FDA Greenlights Gene Therapy Roctavian for Severe Hemophilia A

The Food and Drug Administration (FDA) has approved Roctavian™ (valoctocogene roxaparvovec-rvox) for the treatment of adults with severe hemophilia A (congenital factor VIII [FVIII] deficiency with FVIII activity < 1 IU/dL) without preexisting antibodies to adeno-associated virus serotype 5 (AAV5) detected by an FDA-approved test.

Administered as a single-dose infusion, Roctavian is the first gene therapy approved for severe hemophilia A. The approval was based on data from the phase 3 GENEr8-1 study (ClinicalTrials.gov Identifier: NCT03370913), which evaluated the efficacy and safety of Roctavian in 134 adult males with severe hemophilia A. All patients received a single administration of Roctavian via intravenous infusion and were followed for 3 years.

Of the 134 patients who received the gene therapy, 112 had baseline annualized bleeding rate (ABR) data collected prospectively during a period of at least 6 months on FVIII prophylaxis. These patients experienced a mean ABR reduction of 52% after receiving Roctavian compared with their baseline ABR while receiving routine FVIII prophylaxis (2.6 bleeds/year vs 5.4 bleeds/year, respectively; mean difference in ABR, -2.8 [95% CI, -4.3, -1.2 bleeds/year]).

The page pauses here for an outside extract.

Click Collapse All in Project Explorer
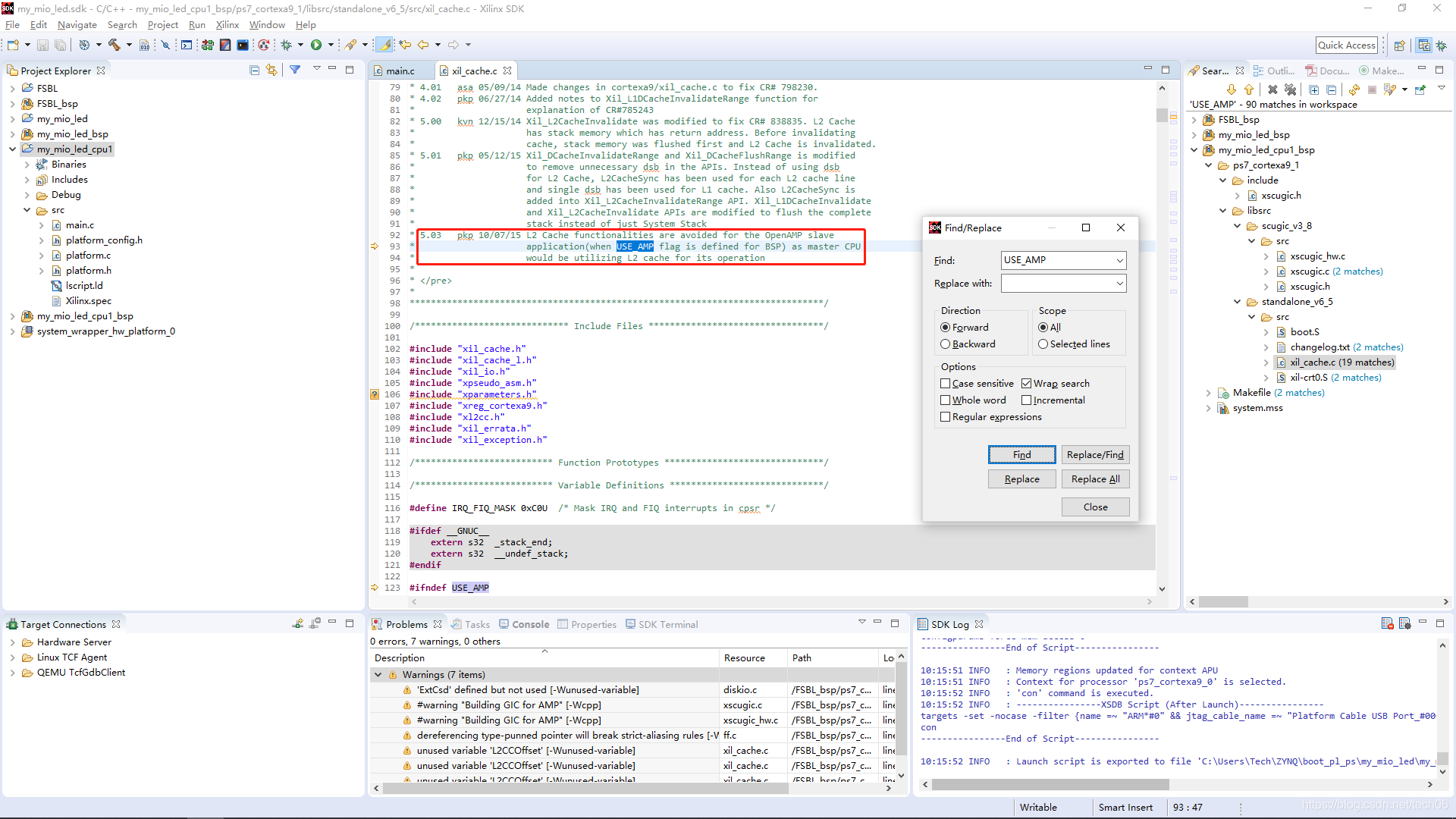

Findings showed that the study met the pre-specified non-inferiority margin (3.5 bleeds/year), indicating the effectiveness of Roctavian.

“Adults with severe hemophilia A face a lifelong burden, with frequent infusions and a high risk of health complications, including uncontrolled bleeding and irreversible joint damage,” said Dr Steven Pipe, professor of pediatrics and pathology at the University of Michigan and an investigator in the phase 3 study.  “The approval of Roctavian, as the first gene therapy for severe hemophilia A, has the potential to transform the way we treat adults based on years of bleed control following a single, one-time infusion.”

According to BioMarin, patients treated with Roctavian in the clinical trial will be followed for up to 15 years in an extension study. Those who receive treatment after approval will be followed in real-world studies for 15 years or more.

The most common adverse reactions reported with Roctavian were nausea, fatigue, headache, infusion-related reactions, vomiting, and abdominal pain. Labs reported to be above the upper limit of normal included alanine aminotransferase, aspartate aminotransferase, lactate dehydrogenase, creatine phosphokinase, FVIII activity levels, gamma-glutamyl transferase, and bilirubin.

Roctavian is supplied in a single-dose vial containing a preservative-free suspension for intravenous infusion (nominal concentration of 2 × 10¹³ vg valoctocogene roxaparvovec-rvox per mL); each vial contains an extractable volume of not less than 8mL.

When selecting patients for treatment with Roctavian, baseline testing, including testing for pre-existing antibodies to AAV5, FVIII inhibitor presence, and liver health assessments should be performed. Patients with a positive test for antibodies to AAV5 or FVIII inhibitor, or those with active acute or uncontrolled chronic infections, known significant hepatic fibrosis or cirrhosis, or mannitol hypersensitivity should not receive Roctavian.

The FDA has also approved a companion diagnostic, AAV5 DetectCDx^™, to aid in the selection of adult patients eligible for treatment with Roctavian.